-------- EXTRACTED RECORDS --------

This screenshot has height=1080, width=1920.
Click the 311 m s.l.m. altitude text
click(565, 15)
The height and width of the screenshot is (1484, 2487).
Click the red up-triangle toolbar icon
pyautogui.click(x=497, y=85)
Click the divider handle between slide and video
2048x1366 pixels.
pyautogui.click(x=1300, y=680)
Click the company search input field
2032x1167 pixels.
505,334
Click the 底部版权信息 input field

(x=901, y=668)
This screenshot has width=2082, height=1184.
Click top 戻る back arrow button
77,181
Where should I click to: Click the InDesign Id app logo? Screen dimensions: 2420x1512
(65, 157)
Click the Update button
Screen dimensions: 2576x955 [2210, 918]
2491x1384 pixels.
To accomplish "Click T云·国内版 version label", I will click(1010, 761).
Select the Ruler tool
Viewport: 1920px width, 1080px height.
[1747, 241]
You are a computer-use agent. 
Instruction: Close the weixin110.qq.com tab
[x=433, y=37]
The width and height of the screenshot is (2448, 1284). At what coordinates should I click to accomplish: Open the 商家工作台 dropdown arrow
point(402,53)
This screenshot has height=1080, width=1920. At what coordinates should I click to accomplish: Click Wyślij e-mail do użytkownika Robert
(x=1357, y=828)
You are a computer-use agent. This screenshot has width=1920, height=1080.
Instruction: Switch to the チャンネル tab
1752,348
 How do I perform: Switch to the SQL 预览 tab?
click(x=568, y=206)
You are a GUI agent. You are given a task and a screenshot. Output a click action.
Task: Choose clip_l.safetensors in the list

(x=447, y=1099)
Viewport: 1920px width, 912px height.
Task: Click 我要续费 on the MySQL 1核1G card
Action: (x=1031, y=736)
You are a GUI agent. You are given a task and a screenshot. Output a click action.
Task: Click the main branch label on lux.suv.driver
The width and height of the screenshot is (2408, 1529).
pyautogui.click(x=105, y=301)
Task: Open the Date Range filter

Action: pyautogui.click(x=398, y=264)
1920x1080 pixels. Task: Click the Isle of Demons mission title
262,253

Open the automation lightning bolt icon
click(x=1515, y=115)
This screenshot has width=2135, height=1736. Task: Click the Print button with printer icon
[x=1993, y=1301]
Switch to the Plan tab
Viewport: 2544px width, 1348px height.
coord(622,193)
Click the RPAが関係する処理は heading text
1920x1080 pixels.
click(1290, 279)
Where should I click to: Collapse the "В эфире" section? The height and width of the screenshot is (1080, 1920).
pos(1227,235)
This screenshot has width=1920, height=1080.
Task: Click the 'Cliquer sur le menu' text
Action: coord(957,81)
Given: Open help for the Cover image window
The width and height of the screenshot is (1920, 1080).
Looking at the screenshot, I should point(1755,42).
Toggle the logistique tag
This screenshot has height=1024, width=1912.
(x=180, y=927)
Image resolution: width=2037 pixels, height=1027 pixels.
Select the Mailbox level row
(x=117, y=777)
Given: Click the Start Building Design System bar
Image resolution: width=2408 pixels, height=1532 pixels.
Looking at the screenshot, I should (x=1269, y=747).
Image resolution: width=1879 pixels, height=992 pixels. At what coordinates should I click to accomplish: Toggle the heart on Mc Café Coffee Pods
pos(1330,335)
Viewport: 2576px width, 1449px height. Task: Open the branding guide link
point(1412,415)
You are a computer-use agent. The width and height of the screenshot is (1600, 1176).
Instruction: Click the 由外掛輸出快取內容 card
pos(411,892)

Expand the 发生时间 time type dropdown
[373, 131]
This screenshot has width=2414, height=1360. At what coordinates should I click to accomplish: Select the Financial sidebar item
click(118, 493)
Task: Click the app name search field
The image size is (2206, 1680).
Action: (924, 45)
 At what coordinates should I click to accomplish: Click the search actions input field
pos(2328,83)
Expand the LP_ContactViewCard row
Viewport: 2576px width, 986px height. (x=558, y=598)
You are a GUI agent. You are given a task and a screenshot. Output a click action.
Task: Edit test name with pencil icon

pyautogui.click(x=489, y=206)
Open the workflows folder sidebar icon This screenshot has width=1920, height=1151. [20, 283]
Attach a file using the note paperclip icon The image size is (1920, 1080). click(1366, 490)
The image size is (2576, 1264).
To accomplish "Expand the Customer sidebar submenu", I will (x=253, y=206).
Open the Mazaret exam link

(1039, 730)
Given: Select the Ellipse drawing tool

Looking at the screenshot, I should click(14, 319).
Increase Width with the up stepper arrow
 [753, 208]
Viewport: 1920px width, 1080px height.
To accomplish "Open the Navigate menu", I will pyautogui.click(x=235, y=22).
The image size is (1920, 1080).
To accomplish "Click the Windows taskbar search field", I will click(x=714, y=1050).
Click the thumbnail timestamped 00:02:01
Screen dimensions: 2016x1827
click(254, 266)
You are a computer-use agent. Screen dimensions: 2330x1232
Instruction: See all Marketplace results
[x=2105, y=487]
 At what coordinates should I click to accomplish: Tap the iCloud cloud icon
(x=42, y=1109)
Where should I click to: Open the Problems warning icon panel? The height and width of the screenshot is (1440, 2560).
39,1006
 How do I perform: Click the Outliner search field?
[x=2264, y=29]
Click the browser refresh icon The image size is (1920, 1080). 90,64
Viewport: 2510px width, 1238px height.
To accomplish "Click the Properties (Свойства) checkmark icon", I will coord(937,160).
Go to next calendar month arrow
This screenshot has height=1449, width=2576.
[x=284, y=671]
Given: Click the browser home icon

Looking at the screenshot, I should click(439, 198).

--------

Set down each record verbatim.

This screenshot has height=1080, width=1920.
Click the 311 m s.l.m. altitude text
click(565, 15)
The height and width of the screenshot is (1484, 2487).
Click the red up-triangle toolbar icon
pyautogui.click(x=497, y=85)
Click the divider handle between slide and video
2048x1366 pixels.
pyautogui.click(x=1300, y=680)
Click the company search input field
2032x1167 pixels.
505,334
Click the 底部版权信息 input field

(x=901, y=668)
This screenshot has width=2082, height=1184.
Click top 戻る back arrow button
77,181
Where should I click to: Click the InDesign Id app logo? Screen dimensions: 2420x1512
(65, 157)
Click the Update button
Screen dimensions: 2576x955 [2210, 918]
2491x1384 pixels.
To accomplish "Click T云·国内版 version label", I will click(1010, 761).
Select the Ruler tool
Viewport: 1920px width, 1080px height.
[1747, 241]
You are a computer-use agent. 
Instruction: Close the weixin110.qq.com tab
[x=433, y=37]
The width and height of the screenshot is (2448, 1284). At what coordinates should I click to accomplish: Open the 商家工作台 dropdown arrow
point(402,53)
This screenshot has height=1080, width=1920. At what coordinates should I click to accomplish: Click Wyślij e-mail do użytkownika Robert
(x=1357, y=828)
You are a computer-use agent. This screenshot has width=1920, height=1080.
Instruction: Switch to the チャンネル tab
1752,348
 How do I perform: Switch to the SQL 预览 tab?
click(x=568, y=206)
You are a GUI agent. You are given a task and a screenshot. Output a click action.
Task: Choose clip_l.safetensors in the list

(x=447, y=1099)
Viewport: 1920px width, 912px height.
Task: Click 我要续费 on the MySQL 1核1G card
Action: (x=1031, y=736)
You are a GUI agent. You are given a task and a screenshot. Output a click action.
Task: Click the main branch label on lux.suv.driver
The width and height of the screenshot is (2408, 1529).
pyautogui.click(x=105, y=301)
Task: Open the Date Range filter

Action: pyautogui.click(x=398, y=264)
1920x1080 pixels. Task: Click the Isle of Demons mission title
262,253

Open the automation lightning bolt icon
click(x=1515, y=115)
This screenshot has width=2135, height=1736. Task: Click the Print button with printer icon
[x=1993, y=1301]
Switch to the Plan tab
Viewport: 2544px width, 1348px height.
coord(622,193)
Click the RPAが関係する処理は heading text
1920x1080 pixels.
click(1290, 279)
Where should I click to: Collapse the "В эфире" section? The height and width of the screenshot is (1080, 1920).
pos(1227,235)
This screenshot has width=1920, height=1080.
Task: Click the 'Cliquer sur le menu' text
Action: coord(957,81)
Given: Open help for the Cover image window
The width and height of the screenshot is (1920, 1080).
Looking at the screenshot, I should point(1755,42).
Toggle the logistique tag
This screenshot has height=1024, width=1912.
(x=180, y=927)
Image resolution: width=2037 pixels, height=1027 pixels.
Select the Mailbox level row
(x=117, y=777)
Given: Click the Start Building Design System bar
Image resolution: width=2408 pixels, height=1532 pixels.
Looking at the screenshot, I should (x=1269, y=747).
Image resolution: width=1879 pixels, height=992 pixels. At what coordinates should I click to accomplish: Toggle the heart on Mc Café Coffee Pods
pos(1330,335)
Viewport: 2576px width, 1449px height. Task: Open the branding guide link
point(1412,415)
You are a computer-use agent. The width and height of the screenshot is (1600, 1176).
Instruction: Click the 由外掛輸出快取內容 card
pos(411,892)

Expand the 发生时间 time type dropdown
[373, 131]
This screenshot has width=2414, height=1360. At what coordinates should I click to accomplish: Select the Financial sidebar item
click(118, 493)
Task: Click the app name search field
The image size is (2206, 1680).
Action: (924, 45)
 At what coordinates should I click to accomplish: Click the search actions input field
pos(2328,83)
Expand the LP_ContactViewCard row
Viewport: 2576px width, 986px height. (x=558, y=598)
You are a GUI agent. You are given a task and a screenshot. Output a click action.
Task: Edit test name with pencil icon

pyautogui.click(x=489, y=206)
Open the workflows folder sidebar icon This screenshot has width=1920, height=1151. [20, 283]
Attach a file using the note paperclip icon The image size is (1920, 1080). click(1366, 490)
The image size is (2576, 1264).
To accomplish "Expand the Customer sidebar submenu", I will (x=253, y=206).
Open the Mazaret exam link

(1039, 730)
Given: Select the Ellipse drawing tool

Looking at the screenshot, I should click(14, 319).
Increase Width with the up stepper arrow
 [753, 208]
Viewport: 1920px width, 1080px height.
To accomplish "Open the Navigate menu", I will pyautogui.click(x=235, y=22).
The image size is (1920, 1080).
To accomplish "Click the Windows taskbar search field", I will click(x=714, y=1050).
Click the thumbnail timestamped 00:02:01
Screen dimensions: 2016x1827
click(254, 266)
You are a computer-use agent. Screen dimensions: 2330x1232
Instruction: See all Marketplace results
[x=2105, y=487]
 At what coordinates should I click to accomplish: Tap the iCloud cloud icon
(x=42, y=1109)
Where should I click to: Open the Problems warning icon panel? The height and width of the screenshot is (1440, 2560).
39,1006
 How do I perform: Click the Outliner search field?
[x=2264, y=29]
Click the browser refresh icon The image size is (1920, 1080). 90,64
Viewport: 2510px width, 1238px height.
To accomplish "Click the Properties (Свойства) checkmark icon", I will coord(937,160).
Go to next calendar month arrow
This screenshot has height=1449, width=2576.
[x=284, y=671]
Given: Click the browser home icon

Looking at the screenshot, I should click(439, 198).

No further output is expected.